In January, Shell was tried in a court case in The Hague for the actions of its subsidiary Shell Nigeria. But the company was basically let off the hook with the court ruling that the parent company is not responsible for the actions of its “wayward child” and because the court accepted the company’s unsubstantiated claim that the spills were due to sabotage.
A few months later, a major blow was dealt to ATCA, the US Alien Tort Claims Act, when it was ruled in the Kiobel v. Shell case that the statute may no longer apply for abuses committed abroad. Since then another case has also been dismissed against Rio Tinto, on its evil behavior in Bougainville.
An Ontario court’s decision that the lawsuit brought against Hudbay Minerals regarding shootings, murder and gang-rape at its former nickel mine near Izabal Lake in Guatemala can proceed to trial in Canada may have important international implications. Superior Court of Ontario Justice Carole Brown has ruled that Canadian company Hudbay Minerals can potentially be held legally responsible in Canada for rapes and murder at a mining project formerly owned by Hudbay’s subsidiary in Guatemala. As a result of Justice Brown’s ruling, the claims of 13 Guatemalans will proceed to trial in Canadian courts. No similar lawsuit has made it past the preliminary stages and recent bills to regulate Canadian mining companies abroad, such as C-300, were tossed out.

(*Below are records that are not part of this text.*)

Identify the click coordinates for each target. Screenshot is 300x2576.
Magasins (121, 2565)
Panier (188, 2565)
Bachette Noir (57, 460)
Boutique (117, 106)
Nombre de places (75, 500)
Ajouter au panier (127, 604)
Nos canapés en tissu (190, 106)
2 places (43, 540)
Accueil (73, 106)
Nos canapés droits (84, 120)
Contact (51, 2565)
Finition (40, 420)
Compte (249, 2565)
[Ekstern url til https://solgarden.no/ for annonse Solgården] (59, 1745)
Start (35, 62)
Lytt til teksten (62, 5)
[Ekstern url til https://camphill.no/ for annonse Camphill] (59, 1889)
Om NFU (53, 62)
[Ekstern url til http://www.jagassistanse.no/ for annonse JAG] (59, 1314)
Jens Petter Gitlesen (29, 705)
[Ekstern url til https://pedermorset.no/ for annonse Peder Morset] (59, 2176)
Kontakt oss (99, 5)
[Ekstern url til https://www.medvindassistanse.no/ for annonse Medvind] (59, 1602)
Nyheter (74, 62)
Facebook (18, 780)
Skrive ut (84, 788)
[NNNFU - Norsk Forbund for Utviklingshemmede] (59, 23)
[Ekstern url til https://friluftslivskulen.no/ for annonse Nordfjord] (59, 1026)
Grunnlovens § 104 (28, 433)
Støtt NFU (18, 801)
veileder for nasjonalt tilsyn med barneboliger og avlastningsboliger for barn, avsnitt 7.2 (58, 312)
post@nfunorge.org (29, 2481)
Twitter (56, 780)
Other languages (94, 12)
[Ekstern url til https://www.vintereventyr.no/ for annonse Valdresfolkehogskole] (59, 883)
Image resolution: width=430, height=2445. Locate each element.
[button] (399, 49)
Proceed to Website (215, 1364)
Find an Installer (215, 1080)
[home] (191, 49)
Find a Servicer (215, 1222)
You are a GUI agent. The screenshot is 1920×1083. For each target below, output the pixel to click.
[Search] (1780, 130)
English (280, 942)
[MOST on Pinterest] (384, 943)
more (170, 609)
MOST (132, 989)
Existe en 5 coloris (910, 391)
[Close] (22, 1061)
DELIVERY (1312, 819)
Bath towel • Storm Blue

According to the lawyer in the case for the 13 indigenous defendants, Murray Klippenstein: “As a result of this ruling, Canadian mining corporations can no longer hide behind their legal corporate structure to abdicate responsibility for human rights abuses that take place at foreign mines under their control at various locations throughout the world. There will now be a trial regarding the abuses that were committed in Guatemala, and this trial will be in a courtroom in Canada, a few blocks from Hudbay’s headquarters, exactly where it belongs. We would never tolerate these abuses in Canada, and Canadian companies should not be able to take advantage of broken-down or extremely weak legal systems in other countries to get away with them there.”
The Hudbay case sounds shocking and otherworldly when you hear it. HudBay is facing three lawsuits grouped together demanding tens of millions of dollars in damages after clashes between protesters and security forces at the Fenix nickel mine in 2007 and 2009. In one of the three cases, 11 women are alleging that the company was complicit in gang rapes perpetrated by the security personnel hired by the company during forced evictions to make way for the Fenix Nickel mine in El Estor, Guatemala, in 2007.
The other case involves the murder of a community leader who spoke out against the mine, Adolfo Ich Chaman, who was beaten by mine security guards, hacked with a machete and shot in the neck and killed. Another man was shot and is now in a wheelchair.
Yet sadly, such stories are commonplace, representing business as usual for many Canadian mining companies. The McGill Research Group Investigating Canadian Mining in Latin America has documented over 85 cases of socio-environmental conflicts involving Canadian companies in Latin America. Many of these entail human rights violations, but generally the “corporate veil” protects parent companies from being called to account in their home countries.
Lawyers for HudBay, have tried to have the case tossed out arguing that it would “wreak havoc” with this well-established corporate law principle that holds that parent companies are not liable for the actions of their subsidiaries. We can only say that for once, we hope they are right.